Her desktop came into view, complete with the picture she'd set up as her wallpaper the day before. She pointed. "Greg! No, wait..." She peered closely at the smiling image. "No, the hair is darker. Something a teeny bit off about the eyes, too. Uh, Eric... S something. Szmada... Szmanda. Damn, boys, was your daddy a traveling man?" She sang softly, "It's a small world after all, it's a small world after all."

*I can't believe it. I'm working with a guy who's cute enough to be a Cyber Cutie. Ain't life strange?* She grinned back at the image. *And ain't it wonderful, too?*

She went to Yahoo and opened her email account. *Yow! They were busy lil beavers last night. Let's see...* She weeded out the spam and the viruses, cursing the senders roundly, questioning their ancestry, and their physical relations with said ancestors. That took the volume down considerably. Then she picked through the fiction posts that she had received from her two dozen or so mailing lists. She didn't read everything that came down the pipe, but she WAS following a good number of continuing stories. It always cheered her up to find another chapter of these.

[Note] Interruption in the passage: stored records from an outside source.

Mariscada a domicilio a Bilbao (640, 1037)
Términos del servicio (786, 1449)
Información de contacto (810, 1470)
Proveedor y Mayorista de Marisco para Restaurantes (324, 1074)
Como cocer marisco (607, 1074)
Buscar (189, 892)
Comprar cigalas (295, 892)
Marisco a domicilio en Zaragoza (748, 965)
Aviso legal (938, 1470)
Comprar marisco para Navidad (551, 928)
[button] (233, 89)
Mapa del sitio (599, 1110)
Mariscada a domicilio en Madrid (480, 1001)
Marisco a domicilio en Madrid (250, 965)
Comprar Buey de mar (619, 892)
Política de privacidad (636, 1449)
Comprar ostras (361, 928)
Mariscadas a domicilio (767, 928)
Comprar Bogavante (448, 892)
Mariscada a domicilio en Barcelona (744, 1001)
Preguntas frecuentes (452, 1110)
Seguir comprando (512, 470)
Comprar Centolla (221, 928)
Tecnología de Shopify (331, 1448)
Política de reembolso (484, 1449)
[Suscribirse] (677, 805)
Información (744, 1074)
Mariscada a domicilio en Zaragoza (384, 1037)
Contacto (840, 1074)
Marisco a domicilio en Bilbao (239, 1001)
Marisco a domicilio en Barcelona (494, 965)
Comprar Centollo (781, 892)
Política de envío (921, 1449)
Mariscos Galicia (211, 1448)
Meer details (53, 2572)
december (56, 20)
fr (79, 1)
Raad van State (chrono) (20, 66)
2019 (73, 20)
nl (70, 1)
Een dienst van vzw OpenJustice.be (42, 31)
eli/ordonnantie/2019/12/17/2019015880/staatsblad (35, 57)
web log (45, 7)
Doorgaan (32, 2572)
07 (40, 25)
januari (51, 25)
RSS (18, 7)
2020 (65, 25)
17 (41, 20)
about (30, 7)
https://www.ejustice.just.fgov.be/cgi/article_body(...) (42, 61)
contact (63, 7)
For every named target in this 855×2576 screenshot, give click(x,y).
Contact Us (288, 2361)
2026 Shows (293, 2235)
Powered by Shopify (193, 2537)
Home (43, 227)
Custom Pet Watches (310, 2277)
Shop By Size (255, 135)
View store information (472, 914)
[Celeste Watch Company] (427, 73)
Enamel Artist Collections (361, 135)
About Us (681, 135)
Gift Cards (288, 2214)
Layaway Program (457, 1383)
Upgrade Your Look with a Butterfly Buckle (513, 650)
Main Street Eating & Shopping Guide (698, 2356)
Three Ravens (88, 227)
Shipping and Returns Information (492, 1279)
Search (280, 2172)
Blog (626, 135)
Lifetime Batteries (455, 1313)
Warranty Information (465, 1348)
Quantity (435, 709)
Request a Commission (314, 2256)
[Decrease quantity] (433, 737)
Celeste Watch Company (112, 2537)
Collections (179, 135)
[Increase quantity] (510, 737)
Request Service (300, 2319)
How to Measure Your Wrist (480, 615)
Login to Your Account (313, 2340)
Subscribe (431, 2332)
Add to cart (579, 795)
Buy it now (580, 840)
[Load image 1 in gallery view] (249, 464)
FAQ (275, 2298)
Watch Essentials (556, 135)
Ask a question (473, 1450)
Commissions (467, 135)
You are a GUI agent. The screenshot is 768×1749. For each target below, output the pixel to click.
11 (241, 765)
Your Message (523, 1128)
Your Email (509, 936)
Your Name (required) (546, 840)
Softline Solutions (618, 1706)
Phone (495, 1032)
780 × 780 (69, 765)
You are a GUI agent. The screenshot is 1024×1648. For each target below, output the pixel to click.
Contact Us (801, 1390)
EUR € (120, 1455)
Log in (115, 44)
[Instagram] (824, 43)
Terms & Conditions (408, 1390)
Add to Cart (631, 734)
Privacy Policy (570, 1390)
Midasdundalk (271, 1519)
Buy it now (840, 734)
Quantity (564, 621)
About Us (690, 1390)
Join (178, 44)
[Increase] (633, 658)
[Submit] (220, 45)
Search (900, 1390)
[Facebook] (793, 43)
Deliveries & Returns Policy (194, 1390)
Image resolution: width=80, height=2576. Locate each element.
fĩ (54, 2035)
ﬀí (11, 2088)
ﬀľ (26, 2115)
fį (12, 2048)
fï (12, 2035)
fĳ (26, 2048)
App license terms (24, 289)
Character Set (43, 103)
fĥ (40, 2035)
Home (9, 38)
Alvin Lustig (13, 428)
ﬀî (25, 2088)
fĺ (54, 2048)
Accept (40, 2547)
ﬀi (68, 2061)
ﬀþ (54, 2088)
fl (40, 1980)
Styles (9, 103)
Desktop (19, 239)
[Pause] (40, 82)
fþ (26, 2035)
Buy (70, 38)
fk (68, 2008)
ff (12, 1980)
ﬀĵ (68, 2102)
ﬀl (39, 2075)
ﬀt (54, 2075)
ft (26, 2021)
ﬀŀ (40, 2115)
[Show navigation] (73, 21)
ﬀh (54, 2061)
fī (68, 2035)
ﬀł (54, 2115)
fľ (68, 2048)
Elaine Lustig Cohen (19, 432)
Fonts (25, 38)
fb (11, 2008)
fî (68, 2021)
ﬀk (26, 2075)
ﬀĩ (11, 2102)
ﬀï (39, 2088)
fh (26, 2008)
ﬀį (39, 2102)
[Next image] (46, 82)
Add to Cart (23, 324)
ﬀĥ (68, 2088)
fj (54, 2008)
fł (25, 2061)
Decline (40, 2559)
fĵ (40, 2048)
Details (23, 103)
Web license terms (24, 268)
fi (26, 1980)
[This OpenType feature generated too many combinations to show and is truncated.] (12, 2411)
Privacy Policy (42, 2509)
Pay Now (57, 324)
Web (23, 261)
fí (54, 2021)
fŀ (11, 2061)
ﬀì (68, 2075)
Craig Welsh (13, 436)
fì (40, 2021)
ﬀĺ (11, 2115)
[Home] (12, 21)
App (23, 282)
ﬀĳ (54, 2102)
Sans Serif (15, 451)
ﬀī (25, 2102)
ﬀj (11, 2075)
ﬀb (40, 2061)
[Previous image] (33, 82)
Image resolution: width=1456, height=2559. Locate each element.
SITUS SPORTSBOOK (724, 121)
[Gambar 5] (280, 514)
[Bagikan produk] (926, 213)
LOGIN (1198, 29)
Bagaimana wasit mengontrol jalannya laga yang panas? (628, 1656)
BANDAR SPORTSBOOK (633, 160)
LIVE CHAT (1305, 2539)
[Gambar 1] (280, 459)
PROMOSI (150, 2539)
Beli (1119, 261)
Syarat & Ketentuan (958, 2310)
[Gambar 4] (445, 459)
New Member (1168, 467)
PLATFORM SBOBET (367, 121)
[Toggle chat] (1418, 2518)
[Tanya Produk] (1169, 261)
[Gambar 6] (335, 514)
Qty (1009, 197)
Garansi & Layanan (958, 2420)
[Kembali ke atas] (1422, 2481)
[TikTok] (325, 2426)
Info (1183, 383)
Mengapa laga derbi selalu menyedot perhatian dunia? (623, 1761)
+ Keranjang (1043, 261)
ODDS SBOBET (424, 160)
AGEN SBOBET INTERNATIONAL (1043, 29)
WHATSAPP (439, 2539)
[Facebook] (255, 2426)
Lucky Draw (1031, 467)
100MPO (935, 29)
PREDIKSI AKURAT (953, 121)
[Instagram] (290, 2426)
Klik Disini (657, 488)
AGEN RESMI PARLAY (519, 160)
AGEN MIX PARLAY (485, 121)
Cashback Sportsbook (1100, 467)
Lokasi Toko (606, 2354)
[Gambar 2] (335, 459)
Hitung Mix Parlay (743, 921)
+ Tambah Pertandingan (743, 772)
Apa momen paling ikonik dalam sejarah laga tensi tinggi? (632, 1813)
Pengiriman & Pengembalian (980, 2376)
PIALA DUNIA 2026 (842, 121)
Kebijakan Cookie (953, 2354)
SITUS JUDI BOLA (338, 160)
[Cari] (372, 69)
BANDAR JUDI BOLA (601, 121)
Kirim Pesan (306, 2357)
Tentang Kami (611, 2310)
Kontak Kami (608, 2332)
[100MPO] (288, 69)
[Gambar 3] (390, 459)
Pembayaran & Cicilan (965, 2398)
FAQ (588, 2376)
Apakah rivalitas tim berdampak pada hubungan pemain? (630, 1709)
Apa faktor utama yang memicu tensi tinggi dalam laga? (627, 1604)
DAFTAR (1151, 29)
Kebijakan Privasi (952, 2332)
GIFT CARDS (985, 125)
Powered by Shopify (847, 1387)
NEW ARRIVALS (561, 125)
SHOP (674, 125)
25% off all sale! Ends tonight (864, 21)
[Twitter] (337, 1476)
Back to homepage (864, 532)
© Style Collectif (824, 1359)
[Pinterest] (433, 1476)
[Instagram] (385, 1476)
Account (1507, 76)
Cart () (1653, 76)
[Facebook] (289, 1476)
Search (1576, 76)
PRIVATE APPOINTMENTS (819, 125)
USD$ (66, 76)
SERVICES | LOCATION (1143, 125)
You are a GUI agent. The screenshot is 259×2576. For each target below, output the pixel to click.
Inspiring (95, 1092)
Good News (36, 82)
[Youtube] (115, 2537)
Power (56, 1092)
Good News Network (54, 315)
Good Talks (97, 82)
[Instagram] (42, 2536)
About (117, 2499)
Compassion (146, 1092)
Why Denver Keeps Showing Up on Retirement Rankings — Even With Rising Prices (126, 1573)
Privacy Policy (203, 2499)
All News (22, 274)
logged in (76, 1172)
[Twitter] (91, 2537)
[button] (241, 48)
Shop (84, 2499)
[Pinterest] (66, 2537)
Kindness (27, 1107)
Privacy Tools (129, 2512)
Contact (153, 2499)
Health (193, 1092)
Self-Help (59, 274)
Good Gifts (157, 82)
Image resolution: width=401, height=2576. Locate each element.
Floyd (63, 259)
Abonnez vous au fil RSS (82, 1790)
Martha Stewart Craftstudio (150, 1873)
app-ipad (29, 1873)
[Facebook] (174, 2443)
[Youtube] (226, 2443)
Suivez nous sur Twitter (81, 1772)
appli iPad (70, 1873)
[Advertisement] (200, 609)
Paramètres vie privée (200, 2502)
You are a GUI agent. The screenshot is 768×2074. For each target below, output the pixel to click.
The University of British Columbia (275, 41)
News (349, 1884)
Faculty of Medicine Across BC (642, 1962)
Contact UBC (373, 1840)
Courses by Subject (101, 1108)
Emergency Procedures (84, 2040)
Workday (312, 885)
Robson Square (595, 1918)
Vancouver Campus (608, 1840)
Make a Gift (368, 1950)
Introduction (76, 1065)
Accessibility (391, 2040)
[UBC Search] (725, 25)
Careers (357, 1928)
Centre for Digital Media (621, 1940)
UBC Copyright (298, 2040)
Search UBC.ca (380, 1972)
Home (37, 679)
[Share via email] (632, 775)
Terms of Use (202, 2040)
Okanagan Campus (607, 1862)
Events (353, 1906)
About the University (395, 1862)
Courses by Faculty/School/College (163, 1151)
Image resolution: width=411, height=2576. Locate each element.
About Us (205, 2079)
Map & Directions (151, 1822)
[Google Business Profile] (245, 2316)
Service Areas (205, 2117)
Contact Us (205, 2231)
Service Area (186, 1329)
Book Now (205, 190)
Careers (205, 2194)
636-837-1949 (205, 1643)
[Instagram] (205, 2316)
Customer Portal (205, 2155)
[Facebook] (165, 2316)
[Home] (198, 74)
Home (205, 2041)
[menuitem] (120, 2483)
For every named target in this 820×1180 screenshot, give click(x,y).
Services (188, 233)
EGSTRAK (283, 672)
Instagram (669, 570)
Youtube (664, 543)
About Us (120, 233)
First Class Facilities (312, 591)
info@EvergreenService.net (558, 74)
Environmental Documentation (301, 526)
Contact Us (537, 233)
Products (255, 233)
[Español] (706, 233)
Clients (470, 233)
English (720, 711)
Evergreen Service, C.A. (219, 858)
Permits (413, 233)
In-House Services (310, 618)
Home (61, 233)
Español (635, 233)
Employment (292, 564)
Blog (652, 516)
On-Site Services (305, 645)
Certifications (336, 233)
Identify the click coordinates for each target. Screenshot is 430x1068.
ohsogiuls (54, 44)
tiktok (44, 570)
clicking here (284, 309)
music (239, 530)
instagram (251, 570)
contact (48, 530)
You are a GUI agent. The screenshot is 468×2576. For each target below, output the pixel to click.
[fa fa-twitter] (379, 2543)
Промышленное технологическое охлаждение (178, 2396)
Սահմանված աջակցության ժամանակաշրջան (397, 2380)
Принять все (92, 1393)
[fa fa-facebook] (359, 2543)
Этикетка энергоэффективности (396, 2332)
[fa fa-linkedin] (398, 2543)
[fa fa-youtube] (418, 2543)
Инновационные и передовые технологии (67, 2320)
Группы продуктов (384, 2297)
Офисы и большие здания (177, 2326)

She read, immersing herself in the world of spicy fanfiction, cheering when there was another chapter of a particularly hilarious story set in the Xenaverse. She sent off a few lines of feedback for each chapter she read, being sure to point out something that had made her laugh, or touched her. Then she went to her favorite part of checking the email--reading her won feedback.

There wasn't much, but then, she hadn't posted much of anything for a couple of weeks, since she'd been busy with the move. She'd explained that on list, but a few of the readers were starting to poke gently, asking for updates on favorite stories. She decided that, instead of going right to bed, she could knock out a few pages, just to get back into the flow of things.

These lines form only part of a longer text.